* **EXCERPT**:
Halevy also heaps praise on "Washington's behavior toward Syria [which] demonstrates its determination not to accept Syria's continued 'rampage' in Lebanon or anywhere else, for that matter. After the flames of democratization start to singe the corners of the kingdom in Damascus, the days of the minority Alawi regime will be numbered."
However, in Halevy's view the United States has yet to earn high marks for its policy toward Saudi Arabia (another country targeted by neocons and Israel ) because Washington has yet to turn up the pressure on that kingdom. "Whereas the United States has been able to articulate a clear policy toward some of the countries in the region, including Iraq, Syria, and Lebanon," Halevy writes, "it has found it difficult to formulate a holistic policy toward Saudi Arabia." Washington's failure to adopt an appropriately hard line toward the Saudis is "due mainly to the Americans' economic dependence on the vast oil reserves of the Arabian Peninsula."
But American inaction toward Saudi Arabia, Halevy insists, is about to come to a tumultuous end. He forecasts a number of terrifying scenarios, such as the establishment of an "Al-Qaida state" or the disintegration of the country into a number of "parallel regimes in different regions." Halevy correctly observes that any such dire developments would stem directly from existing American military intervention, which has exacerbated Islamic radicalism, not ameliorated it. According to Halevy, "well-informed" American observers have told him that, because of America's dependence on Saudi oil, such developments would give the United States "no choice but to deepen its presence in the Middle East."
Such expanded American intervention could not rely on Donald Rumsfeld's vaunted sleek, high-tech military but would require much greater military manpower. The need for increased manpower has become a fundamental neocon theme, championed especially by Bill Kristol, the Weekly Standard, and the Project for a New American Century (PNAC) . Now, the only way Washington could sufficiently expand its troop strength would be through conscription. Halevy does not blink in the face of that fact, writing that the U.S. government "will have to renew the draft, to ensure that there are enough forces to deal with developing situations in countries like Saudi Arabia."
Without explicitly saying so, Halevy connects American neoconservatives with "the shapers" of the Bush administration's policies. He pointedly cites Bill Kristol saying that the United States plans to maintain a military presence in the region for ten years and more.

* **GIVEN REQUEST 1**:
In the Halevy excerpt, what does Halevy say is the main reason Washington hasn't taken a hard line toward the Saudis?
* **GIVEN REQUEST 2**:
Write out the Halevy excerpt between "Without explicitly saying" and "years and more.", inclusive, switching "ten years" to "twenty years".
* **GIVEN REQUEST 3**:
Which countries does the Halevy excerpt name?
None of the lines have anything to do with the Halevy excerpt.

* **DATA EXCERPT**:
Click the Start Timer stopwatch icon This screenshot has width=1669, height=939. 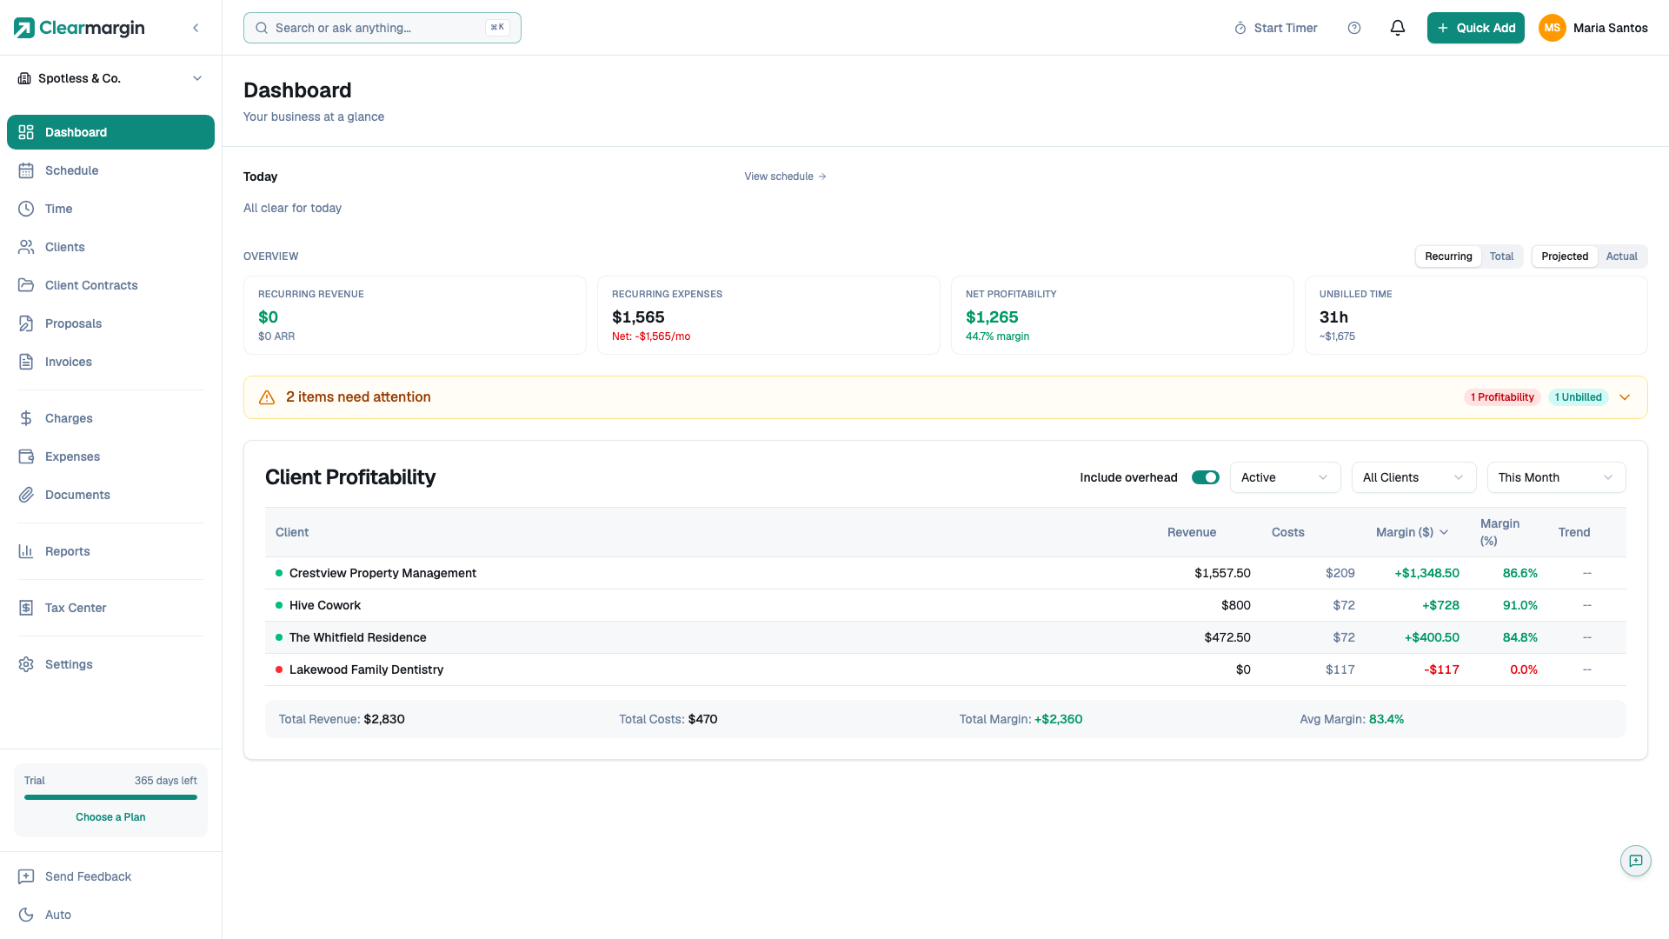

* **TASK RESULT 1**:
The Americans' economic dependence on the vast oil reserves of the Arabian Peninsula.

* **TASK RESULT 2**:
Without explicitly saying so, Halevy connects American neoconservatives with "the shapers" of the Bush administration's policies. He pointedly cites Bill Kristol saying that the United States plans to maintain a military presence in the region for twenty years and more.

* **TASK RESULT 3**:
Syria, Lebanon, Saudi Arabia, Israel, Iraq, United States